任务要求 | 请返回下列记录中所有包含字符串“width”的行，匹配时区分大小写。
━━━━━ 提取材料 ━━━━━
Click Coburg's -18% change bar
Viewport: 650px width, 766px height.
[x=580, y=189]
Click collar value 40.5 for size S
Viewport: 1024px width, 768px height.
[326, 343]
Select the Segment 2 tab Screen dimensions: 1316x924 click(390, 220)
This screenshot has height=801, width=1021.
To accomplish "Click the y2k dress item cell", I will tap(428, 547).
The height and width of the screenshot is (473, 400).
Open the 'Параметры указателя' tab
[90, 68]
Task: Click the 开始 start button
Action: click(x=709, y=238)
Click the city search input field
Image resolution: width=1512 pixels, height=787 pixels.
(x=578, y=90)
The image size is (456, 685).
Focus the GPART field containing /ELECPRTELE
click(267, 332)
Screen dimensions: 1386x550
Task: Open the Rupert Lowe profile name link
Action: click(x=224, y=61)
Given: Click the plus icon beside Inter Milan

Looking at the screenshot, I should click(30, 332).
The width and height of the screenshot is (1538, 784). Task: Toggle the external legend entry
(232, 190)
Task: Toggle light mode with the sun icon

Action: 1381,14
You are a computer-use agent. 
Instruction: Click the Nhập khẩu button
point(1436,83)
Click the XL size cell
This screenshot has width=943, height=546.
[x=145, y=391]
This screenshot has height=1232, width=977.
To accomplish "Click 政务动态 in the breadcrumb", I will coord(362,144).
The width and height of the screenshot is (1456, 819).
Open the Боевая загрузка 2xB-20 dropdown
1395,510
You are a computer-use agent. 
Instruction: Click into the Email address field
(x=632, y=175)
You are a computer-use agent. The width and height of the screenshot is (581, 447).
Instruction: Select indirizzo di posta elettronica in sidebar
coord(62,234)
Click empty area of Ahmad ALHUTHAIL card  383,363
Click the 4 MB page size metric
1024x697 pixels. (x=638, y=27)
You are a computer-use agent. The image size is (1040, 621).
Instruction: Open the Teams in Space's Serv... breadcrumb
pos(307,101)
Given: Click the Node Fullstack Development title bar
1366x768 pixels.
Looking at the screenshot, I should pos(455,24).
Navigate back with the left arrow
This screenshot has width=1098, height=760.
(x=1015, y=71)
━━━━━
输出结果 |
Viewport: 650px width, 766px height.
Viewport: 1024px width, 768px height.
This screenshot has height=801, width=1021.
The height and width of the screenshot is (473, 400).
Image resolution: width=1512 pixels, height=787 pixels.
The width and height of the screenshot is (1538, 784). Task: Toggle the external legend entry
This screenshot has width=943, height=546.
This screenshot has height=1232, width=977.
The width and height of the screenshot is (1456, 819).
You are a computer-use agent. The width and height of the screenshot is (581, 447).
This screenshot has width=1098, height=760.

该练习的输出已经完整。